DATA IN THIS EXERCISE

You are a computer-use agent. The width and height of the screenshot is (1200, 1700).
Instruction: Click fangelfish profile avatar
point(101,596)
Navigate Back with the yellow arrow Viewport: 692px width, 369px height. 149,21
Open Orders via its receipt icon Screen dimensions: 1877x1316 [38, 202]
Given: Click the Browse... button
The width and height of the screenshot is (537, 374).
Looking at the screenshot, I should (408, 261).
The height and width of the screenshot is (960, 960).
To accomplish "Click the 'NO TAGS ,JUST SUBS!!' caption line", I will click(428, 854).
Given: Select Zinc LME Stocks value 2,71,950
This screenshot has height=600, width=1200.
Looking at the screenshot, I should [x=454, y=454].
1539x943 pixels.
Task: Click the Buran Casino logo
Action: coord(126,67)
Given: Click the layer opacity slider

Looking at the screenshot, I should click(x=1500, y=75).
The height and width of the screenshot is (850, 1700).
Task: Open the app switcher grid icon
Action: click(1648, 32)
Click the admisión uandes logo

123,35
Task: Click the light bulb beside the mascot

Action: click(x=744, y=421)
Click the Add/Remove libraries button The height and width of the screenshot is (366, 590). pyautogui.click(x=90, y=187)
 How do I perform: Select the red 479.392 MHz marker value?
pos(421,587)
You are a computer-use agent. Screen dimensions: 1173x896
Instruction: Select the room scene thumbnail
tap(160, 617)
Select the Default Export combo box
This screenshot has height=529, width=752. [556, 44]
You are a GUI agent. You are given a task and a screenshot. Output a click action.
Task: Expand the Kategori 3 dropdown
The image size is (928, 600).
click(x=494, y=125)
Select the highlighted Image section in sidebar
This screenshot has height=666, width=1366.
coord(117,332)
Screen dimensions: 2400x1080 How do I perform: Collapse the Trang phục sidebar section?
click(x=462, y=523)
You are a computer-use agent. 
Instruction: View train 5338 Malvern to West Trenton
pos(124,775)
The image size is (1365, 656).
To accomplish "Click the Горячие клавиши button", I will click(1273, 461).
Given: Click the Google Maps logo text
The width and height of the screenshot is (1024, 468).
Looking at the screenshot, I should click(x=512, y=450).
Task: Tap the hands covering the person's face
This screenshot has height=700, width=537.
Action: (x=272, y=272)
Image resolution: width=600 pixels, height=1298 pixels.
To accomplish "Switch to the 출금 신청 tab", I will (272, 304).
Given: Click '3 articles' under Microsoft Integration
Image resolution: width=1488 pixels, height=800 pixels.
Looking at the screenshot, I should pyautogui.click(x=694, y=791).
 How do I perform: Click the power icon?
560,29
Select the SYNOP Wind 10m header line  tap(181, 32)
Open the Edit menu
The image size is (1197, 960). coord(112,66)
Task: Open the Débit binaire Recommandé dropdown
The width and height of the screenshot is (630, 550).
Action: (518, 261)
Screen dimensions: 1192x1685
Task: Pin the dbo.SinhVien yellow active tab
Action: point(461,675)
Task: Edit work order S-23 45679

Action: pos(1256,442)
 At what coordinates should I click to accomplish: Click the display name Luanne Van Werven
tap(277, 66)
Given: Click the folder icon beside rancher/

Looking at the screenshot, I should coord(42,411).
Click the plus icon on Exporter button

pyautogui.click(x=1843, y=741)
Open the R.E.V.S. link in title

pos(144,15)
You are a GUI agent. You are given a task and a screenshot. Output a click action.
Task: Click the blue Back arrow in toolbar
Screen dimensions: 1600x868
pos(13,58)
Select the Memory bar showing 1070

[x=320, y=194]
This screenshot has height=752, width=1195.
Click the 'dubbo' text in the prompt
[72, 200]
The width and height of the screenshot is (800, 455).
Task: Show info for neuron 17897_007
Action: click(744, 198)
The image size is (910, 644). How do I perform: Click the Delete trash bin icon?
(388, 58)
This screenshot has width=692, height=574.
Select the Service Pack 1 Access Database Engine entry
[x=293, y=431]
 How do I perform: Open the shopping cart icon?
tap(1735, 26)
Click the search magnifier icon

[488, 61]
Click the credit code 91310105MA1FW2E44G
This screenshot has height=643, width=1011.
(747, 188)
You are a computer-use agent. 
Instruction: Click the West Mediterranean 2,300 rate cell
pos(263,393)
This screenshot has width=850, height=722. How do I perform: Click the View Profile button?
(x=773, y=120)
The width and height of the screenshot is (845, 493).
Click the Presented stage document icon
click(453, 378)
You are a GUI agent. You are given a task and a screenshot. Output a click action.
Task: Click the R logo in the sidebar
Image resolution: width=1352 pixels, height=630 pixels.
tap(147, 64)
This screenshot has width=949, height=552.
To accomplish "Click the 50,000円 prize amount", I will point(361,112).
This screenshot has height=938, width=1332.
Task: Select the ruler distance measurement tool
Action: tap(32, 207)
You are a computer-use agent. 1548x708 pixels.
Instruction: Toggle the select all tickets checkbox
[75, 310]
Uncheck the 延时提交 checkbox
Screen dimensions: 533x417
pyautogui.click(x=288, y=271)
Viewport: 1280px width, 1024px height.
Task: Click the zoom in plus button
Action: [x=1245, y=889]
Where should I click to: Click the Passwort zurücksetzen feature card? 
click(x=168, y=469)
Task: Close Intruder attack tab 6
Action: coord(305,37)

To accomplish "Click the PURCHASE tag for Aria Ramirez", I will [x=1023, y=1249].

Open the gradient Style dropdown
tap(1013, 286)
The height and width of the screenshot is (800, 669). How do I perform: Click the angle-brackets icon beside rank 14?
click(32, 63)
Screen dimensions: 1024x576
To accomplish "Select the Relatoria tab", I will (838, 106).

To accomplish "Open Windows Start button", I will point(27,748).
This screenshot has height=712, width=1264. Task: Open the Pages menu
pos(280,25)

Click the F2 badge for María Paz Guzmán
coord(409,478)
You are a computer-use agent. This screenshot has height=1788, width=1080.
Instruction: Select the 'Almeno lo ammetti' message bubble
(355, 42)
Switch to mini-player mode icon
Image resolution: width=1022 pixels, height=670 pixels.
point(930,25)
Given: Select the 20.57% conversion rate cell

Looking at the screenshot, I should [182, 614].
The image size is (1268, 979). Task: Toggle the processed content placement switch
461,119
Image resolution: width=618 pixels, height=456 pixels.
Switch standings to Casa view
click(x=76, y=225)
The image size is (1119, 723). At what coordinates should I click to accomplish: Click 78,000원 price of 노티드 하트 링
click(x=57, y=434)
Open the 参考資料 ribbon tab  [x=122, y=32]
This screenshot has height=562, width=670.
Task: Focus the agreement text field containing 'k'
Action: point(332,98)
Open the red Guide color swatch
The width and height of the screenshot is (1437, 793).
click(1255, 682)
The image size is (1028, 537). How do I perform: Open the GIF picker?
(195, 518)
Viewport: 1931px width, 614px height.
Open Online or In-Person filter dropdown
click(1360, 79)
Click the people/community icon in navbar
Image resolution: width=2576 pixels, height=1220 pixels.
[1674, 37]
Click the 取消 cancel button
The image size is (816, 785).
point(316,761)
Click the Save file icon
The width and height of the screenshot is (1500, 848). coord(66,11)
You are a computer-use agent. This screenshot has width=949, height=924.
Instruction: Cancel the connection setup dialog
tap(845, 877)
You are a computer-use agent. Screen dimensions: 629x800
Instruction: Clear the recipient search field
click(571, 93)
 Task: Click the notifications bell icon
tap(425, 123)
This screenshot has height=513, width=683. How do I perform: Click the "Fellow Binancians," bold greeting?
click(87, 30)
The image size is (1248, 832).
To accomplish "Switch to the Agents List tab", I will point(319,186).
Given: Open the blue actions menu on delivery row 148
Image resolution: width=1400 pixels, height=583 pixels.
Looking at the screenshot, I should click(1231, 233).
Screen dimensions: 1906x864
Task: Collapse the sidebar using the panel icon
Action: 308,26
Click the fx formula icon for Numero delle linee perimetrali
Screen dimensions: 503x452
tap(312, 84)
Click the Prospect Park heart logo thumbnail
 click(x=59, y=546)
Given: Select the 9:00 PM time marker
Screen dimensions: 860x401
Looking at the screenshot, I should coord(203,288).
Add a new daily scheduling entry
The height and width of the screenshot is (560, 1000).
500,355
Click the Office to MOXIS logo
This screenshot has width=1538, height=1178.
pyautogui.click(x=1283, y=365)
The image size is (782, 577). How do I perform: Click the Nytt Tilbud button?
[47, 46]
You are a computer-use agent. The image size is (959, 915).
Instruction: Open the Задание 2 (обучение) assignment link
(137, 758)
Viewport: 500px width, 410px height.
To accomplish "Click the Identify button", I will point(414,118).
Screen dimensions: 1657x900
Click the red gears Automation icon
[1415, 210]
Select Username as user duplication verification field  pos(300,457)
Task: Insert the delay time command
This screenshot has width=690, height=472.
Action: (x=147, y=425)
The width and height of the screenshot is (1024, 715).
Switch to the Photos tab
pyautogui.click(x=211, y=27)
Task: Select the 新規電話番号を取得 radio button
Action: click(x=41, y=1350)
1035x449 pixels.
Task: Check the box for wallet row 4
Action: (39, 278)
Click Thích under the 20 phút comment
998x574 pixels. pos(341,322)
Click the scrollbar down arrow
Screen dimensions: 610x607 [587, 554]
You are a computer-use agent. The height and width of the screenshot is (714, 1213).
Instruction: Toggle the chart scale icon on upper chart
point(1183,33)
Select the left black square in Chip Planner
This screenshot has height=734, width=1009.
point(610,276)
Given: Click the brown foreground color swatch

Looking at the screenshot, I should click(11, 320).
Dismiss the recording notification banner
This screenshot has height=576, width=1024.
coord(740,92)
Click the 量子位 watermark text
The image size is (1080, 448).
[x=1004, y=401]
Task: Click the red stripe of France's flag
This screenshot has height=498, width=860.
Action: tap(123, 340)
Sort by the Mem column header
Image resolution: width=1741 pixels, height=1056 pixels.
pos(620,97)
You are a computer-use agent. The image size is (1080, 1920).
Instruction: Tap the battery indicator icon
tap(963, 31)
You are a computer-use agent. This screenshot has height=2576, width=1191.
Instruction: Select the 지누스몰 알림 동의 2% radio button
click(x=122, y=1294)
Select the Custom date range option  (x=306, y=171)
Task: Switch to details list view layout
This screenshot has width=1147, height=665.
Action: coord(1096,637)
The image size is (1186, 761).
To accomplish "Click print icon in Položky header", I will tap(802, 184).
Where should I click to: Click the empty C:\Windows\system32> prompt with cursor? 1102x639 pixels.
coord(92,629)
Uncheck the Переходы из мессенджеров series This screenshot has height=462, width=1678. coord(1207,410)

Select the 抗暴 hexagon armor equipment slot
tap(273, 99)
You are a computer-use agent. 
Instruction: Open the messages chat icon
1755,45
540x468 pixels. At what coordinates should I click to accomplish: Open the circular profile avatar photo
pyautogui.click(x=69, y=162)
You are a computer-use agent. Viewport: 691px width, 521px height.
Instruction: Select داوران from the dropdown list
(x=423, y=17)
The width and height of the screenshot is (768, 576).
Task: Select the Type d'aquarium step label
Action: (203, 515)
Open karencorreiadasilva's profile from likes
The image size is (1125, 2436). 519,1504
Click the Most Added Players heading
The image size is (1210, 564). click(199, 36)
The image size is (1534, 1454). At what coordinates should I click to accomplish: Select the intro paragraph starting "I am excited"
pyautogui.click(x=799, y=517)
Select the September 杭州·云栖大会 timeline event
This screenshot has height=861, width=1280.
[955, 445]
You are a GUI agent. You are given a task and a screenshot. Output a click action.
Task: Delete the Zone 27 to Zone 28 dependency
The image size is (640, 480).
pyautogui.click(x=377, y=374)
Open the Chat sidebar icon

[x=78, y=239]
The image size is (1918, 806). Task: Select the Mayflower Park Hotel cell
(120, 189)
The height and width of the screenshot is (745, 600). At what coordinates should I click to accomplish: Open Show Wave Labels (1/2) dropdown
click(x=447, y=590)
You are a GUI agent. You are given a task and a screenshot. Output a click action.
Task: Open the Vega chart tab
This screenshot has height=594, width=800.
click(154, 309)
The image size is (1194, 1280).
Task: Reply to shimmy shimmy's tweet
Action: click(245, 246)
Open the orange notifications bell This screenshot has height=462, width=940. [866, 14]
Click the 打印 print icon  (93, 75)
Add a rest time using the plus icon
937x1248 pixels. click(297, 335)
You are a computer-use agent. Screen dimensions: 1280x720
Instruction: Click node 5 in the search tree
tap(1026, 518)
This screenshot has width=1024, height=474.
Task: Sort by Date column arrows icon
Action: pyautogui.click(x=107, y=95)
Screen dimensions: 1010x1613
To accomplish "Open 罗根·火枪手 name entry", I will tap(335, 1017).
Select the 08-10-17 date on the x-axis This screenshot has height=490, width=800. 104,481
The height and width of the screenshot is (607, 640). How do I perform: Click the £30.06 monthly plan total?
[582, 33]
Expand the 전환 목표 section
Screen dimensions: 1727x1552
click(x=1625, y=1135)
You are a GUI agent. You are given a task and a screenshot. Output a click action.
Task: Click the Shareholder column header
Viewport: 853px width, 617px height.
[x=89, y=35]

ACTIVITY
Take the lines above from the one containing "Given: Click the Google Maps logo text" down to the one containing "Given: Click '3", and transcribe them exactly, both ends included.

RESULT
Given: Click the Google Maps logo text
The width and height of the screenshot is (1024, 468).
Looking at the screenshot, I should click(x=512, y=450).
Task: Tap the hands covering the person's face
This screenshot has height=700, width=537.
Action: (x=272, y=272)
Image resolution: width=600 pixels, height=1298 pixels.
To accomplish "Switch to the 출금 신청 tab", I will (272, 304).
Given: Click '3 articles' under Microsoft Integration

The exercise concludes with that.